Genome editing of donor-derived T-cells to generate allogenic chimeric antigen receptor-modified T cells: Optimizing aß T cell-depleted haploidentical hematopoietic stem cell transplantation

Authors:
Volker Wiebking , Ciaran M Lee , Nathalie Mostrel , Premanjali Lahiri , Rasmus Bak , Gang Bao , Maria Grazia Roncarolo , Alice Bertaina , Matthew H Porteus 
In:
Source: Haematologica
Publication Date: (2021)
Issue: 106(3): 847-858
Research Area:
Immunotherapy / Hematology
Cells used in publication:
T cell, human stim.
Species: human
Tissue Origin: blood
Platform:
4D-Nucleofector® X-Unit
Experiment

T cells were activated with Dynabeads Human T cell Activator (Gibco) for 3 days and beads removed before electroporation. For gene editing, electroporation was performed as previously described1. HPLC-purified sgRNA with 2’-O-methyl-3’-phosphorothioate modifications at the three terminal nucleotides on both ends3 (Synthego) was complexed with high-fidelity spCas9 protein4 (IDT) at a molar ration of 2.5:1 (sgRNA : protein) and electroporated in buffer P3 (Lonza) into activated T cells using a 4D-Nucleofector (Lonza) in 16-cuvette strips. 1E6 activated T cells were used per electroporation using program EO-115. The cells were resuspended directly after electroporation in 80µl of complete T cell medium and then diluted to the target density. For gene targeting, cells were incubated within 15 minutes after electroporation with rAAV6 for transduction at a multiplicity of infection (MOI) of >5000 vg/cell unless otherwise stated. After the specified transduction time, the suspension was diluted with complete medium to reach thetarget cell concentration as indicated

Abstract

Allogeneic hematopoietic stem cell transplantation is an effective therapy for high-risk leukemias.
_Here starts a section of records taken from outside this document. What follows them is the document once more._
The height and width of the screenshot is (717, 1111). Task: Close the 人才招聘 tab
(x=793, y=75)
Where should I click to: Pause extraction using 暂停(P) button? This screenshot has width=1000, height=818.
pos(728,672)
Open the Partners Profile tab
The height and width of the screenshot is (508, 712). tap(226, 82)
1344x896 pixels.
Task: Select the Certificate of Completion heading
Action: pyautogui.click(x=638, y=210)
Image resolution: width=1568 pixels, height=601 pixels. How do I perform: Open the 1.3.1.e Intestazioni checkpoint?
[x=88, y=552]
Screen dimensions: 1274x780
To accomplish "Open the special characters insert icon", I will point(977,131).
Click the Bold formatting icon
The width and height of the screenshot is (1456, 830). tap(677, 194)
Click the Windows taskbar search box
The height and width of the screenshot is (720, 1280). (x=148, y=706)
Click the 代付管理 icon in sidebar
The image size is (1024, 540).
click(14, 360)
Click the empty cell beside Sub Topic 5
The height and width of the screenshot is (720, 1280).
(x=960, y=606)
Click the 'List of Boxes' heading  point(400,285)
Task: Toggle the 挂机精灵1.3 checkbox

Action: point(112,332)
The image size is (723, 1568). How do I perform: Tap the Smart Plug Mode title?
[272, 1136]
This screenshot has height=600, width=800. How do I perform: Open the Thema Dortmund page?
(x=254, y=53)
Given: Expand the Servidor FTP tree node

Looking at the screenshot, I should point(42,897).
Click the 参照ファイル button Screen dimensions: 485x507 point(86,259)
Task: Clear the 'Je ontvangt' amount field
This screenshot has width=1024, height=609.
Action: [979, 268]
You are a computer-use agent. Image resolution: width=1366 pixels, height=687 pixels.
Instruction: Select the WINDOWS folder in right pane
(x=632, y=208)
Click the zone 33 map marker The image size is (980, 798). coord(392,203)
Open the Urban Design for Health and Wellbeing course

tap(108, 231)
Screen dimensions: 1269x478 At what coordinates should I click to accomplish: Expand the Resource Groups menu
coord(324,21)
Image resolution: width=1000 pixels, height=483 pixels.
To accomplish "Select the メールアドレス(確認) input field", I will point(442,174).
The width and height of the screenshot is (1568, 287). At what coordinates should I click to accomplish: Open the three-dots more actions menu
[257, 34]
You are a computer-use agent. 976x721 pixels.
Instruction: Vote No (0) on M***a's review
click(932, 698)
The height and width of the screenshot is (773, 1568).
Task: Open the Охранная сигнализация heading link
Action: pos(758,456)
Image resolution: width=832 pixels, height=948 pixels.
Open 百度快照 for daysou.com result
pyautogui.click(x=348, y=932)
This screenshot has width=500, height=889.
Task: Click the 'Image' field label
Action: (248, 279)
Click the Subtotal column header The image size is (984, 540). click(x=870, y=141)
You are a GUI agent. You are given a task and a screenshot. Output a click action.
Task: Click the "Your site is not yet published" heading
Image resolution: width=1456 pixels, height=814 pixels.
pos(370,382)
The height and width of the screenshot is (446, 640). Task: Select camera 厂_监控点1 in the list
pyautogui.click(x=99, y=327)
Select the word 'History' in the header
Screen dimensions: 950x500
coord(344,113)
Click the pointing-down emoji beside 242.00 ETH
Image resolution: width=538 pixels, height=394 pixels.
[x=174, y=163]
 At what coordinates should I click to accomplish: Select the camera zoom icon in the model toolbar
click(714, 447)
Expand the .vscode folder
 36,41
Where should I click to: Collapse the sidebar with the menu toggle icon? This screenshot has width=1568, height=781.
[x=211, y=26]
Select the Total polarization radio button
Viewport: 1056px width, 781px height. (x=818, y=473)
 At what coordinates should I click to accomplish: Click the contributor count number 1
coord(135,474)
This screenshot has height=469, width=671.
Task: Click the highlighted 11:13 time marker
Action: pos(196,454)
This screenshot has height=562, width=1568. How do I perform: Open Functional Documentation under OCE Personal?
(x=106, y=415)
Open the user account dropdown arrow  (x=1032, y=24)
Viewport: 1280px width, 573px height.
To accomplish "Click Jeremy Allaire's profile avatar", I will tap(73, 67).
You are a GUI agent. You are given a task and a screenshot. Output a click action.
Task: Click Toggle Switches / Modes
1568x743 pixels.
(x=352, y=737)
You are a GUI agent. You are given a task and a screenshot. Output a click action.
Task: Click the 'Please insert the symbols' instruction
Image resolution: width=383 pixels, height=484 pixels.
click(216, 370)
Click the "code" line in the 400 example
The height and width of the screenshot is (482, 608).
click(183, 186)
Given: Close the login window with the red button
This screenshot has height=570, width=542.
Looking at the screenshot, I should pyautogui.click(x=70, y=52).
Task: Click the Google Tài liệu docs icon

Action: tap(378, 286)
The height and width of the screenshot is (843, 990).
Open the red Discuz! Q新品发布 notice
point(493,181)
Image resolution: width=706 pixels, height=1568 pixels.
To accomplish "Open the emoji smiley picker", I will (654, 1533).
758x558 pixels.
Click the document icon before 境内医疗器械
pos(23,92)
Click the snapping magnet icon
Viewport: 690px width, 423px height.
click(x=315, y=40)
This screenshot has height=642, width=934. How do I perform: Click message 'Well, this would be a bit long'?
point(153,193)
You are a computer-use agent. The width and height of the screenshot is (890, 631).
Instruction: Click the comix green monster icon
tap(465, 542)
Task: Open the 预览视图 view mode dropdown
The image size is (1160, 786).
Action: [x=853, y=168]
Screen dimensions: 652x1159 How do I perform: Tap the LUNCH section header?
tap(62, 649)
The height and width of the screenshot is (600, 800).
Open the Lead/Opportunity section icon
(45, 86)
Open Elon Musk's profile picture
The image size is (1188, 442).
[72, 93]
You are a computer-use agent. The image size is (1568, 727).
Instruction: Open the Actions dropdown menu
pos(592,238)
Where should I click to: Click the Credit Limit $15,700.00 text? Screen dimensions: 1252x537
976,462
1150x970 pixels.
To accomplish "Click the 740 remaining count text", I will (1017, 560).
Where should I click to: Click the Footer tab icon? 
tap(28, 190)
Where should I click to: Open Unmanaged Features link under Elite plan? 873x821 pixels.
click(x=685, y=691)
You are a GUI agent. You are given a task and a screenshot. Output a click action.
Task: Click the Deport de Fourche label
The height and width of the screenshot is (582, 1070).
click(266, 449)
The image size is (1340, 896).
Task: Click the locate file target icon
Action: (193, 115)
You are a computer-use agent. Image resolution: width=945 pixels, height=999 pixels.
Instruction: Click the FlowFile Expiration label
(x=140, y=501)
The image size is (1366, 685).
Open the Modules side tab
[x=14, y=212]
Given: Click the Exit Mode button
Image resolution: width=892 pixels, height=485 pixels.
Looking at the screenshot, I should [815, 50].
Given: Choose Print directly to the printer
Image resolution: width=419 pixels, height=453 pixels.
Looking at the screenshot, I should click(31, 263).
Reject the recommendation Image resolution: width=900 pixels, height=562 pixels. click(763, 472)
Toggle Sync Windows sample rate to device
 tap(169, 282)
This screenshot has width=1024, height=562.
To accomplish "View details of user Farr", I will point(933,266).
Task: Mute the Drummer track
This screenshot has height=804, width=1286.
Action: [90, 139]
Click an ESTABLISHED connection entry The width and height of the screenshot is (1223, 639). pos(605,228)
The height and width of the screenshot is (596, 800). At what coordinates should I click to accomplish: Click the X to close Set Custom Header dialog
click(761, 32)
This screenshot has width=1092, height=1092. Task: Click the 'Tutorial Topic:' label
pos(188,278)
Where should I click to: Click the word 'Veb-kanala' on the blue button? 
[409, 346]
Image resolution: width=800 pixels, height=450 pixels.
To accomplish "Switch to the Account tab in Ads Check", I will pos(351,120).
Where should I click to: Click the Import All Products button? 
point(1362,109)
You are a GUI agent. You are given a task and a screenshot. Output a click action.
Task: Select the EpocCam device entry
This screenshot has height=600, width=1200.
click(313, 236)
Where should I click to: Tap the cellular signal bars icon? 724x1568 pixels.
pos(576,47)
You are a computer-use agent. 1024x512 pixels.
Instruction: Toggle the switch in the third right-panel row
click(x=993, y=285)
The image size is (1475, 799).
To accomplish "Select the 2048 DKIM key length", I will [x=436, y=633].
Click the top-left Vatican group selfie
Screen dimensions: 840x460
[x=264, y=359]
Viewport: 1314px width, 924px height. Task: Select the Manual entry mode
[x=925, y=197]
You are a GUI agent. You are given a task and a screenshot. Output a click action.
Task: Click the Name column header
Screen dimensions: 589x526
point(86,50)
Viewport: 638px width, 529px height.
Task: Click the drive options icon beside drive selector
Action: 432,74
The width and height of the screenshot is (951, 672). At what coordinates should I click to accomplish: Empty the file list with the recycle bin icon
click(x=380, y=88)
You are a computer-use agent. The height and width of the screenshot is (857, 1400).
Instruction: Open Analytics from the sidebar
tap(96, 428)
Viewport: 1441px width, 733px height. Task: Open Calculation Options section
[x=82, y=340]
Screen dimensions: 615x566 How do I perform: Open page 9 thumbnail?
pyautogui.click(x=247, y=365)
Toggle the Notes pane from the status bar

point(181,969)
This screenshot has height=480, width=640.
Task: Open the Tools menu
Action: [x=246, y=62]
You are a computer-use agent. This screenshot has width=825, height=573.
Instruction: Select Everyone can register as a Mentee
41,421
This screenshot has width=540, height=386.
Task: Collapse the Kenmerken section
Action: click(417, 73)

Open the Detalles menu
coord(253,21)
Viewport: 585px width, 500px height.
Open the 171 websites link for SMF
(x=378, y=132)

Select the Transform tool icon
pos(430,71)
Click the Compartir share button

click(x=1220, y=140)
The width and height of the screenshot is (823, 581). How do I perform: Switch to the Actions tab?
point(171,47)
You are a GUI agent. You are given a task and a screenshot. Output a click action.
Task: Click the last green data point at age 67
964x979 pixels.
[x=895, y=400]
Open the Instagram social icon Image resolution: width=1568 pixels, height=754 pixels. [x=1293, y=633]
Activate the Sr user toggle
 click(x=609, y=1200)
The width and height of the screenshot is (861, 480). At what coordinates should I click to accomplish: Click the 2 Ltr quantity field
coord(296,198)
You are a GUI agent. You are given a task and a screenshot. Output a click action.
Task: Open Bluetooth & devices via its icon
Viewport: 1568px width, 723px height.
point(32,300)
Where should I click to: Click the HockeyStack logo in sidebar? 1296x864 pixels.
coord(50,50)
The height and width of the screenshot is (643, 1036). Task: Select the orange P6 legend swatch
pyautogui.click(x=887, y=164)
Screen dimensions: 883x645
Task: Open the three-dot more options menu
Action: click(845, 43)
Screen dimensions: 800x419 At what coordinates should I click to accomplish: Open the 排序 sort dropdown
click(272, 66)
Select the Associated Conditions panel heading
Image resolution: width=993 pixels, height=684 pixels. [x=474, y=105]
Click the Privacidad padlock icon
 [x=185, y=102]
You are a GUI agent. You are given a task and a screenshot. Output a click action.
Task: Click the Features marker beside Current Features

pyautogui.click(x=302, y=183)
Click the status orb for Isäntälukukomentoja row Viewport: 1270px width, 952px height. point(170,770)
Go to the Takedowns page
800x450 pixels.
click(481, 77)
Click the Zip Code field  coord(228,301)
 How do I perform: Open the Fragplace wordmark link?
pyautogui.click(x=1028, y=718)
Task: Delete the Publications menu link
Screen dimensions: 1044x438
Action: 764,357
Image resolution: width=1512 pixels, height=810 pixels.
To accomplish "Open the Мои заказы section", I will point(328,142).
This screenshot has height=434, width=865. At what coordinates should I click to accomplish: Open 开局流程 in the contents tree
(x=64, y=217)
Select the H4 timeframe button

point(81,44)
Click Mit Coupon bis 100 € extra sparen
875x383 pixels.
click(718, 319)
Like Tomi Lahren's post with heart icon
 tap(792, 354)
In children, graft manipulation based on the selective removal of aß T cells and B cells has been shown to reduce the risk of acute and chronic graft-versus-host disease, thus allowing the use of haploidentical donors which expands the population of recipients in whom allogeneic hematopoietic stem cell transplantation can be used. Leukemic relapse, however, remains a challenge. T cells expressing chimeric antigen receptors can potently eliminate leukemia, including those in the central nervous system. We hypothesized that by engineering the donor aß T cells that are removed from the graft by genome editing to express a CD19-specific chimeric antigen receptor, while simultaneously inactivating the T-cell receptor, we could create a therapy that enhances the anti-leukemic efficacy of the stem cell transplant without increasing the risk of graft-versus-host disease. Using genome editing with Cas9 ribonucleoprotein and adeno-associated virus serotype 6, we integrated a CD19-specific chimeric antigen receptor inframe into the TRAC locus. More than 90% of cells lost T-cell receptor expression, while >75% expressed the chimeric antigen receptor. The initial product was further purified with less than 0.05% T-cell receptorpositive cells remaining. In vitro, the chimeric antigen receptor T cells efficiently eliminated target cells and produced high cytokine levels when challenged with CD19+ leukemia cells. In vivo, the gene-modified T cells eliminated leukemia without causing graft-versus-host disease in a xenograft model. Gene editing was highly specific with no evidence of off-target effects. These data support the concept that the addition of aß T-cell-derived, genome-edited T cells expressing CD19-specific chimeric antigen receptors could enhance the anti-leukemic efficacy of aß T-celldepleted haploidentical hematopoietic stem cell transplantation without increasing the risk of graft-versus-host disease.